Mojave incident involving a Do-It-Yourself fusion drive project
Mojave incident involving a Do-It-Yourself fusion drive project
I recently upgraded my Late 2012 Mac Mini with a Crucial 240GB SSD and a WD Slim 1TB HDD into a single Fusion drive. After installing macOS Sierra (10.12.6) and applying the Mojave upgrade (10.14.2), I encountered several issues. The system would lock up during startup for about twenty minutes. Clearing the com.apple.Finder.plist file in /Library/Preferences and restarting resolved the problem.

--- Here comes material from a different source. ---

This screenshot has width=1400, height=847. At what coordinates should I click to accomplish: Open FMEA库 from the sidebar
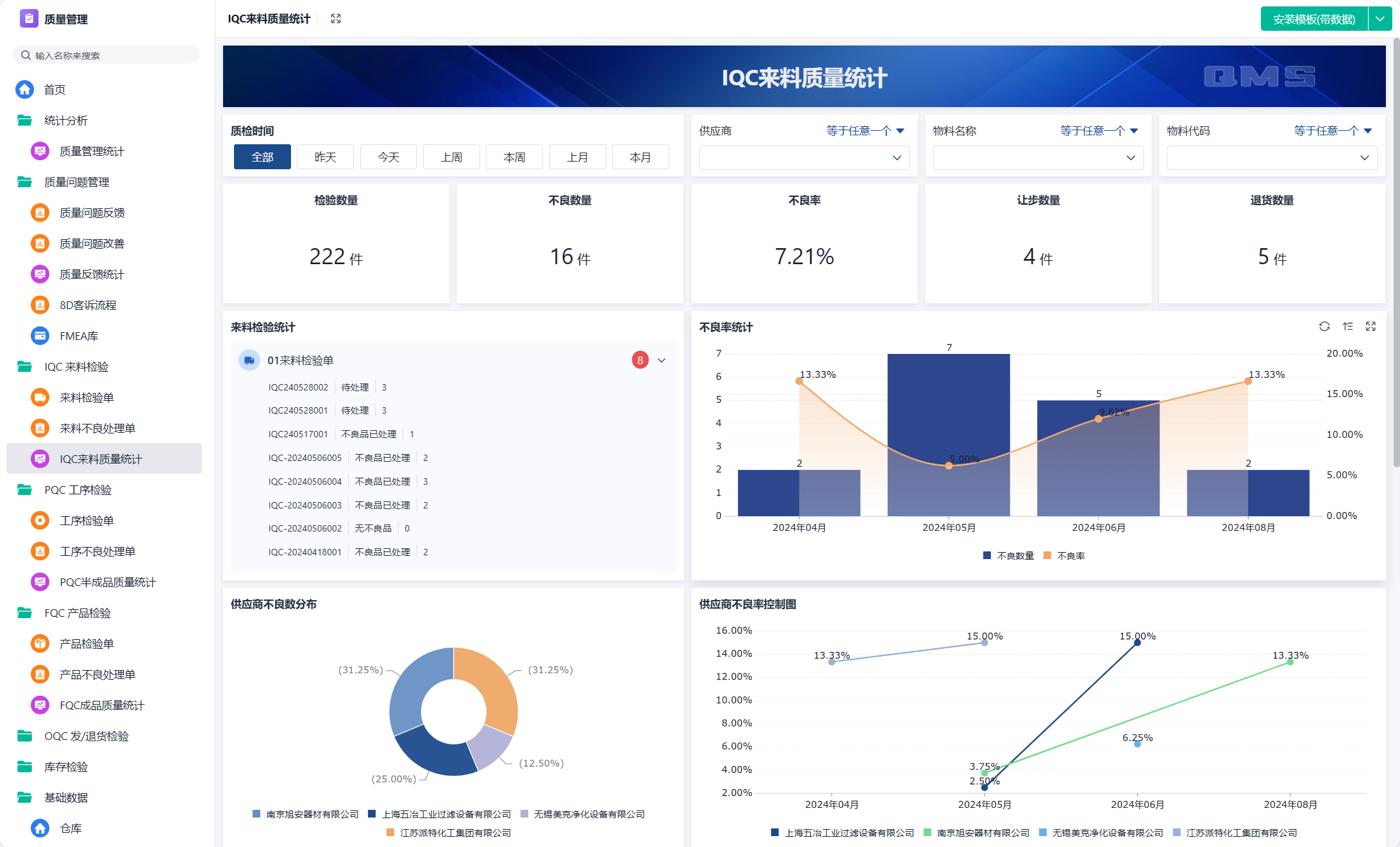pyautogui.click(x=79, y=336)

Keyboard input became unpredictable, sometimes ignoring keystrokes entirely—something that hadn’t occurred on my previous macOS version. Logic Pro X would crash repeatedly, followed by error messages when trying to open it, a behavior never seen before with 10.12. The same issue appeared with Firefox and Safari, which are native apps. A reboot temporarily fixed these glitches. I’m aware Mojave doesn’t support 32-bit applications, but none of my software does. Recently, the drive auto-rebooted when I left it on, launching the drive selection screen without anyone holding the Option key. I haven’t performed hardware diagnostics or booted into Safe Mode yet. I’d appreciate any advice on whether these symptoms match known problems and what steps might help. Given my hardware specs (2.5 GHz i5, 16GB RAM, 1600MHz DDR3, Fusion drive with 240GB SSD + 1TB HDD), I’m considering whether sticking with Mojave is worthwhile. My data is safely backed up, and reformatting with HFS+ or reinstalling macOS 10.12 seems like a viable option. Do others recognize these issues? Is there any guidance on the benefits of APFS for Fusion drives, or should I reconsider this setup?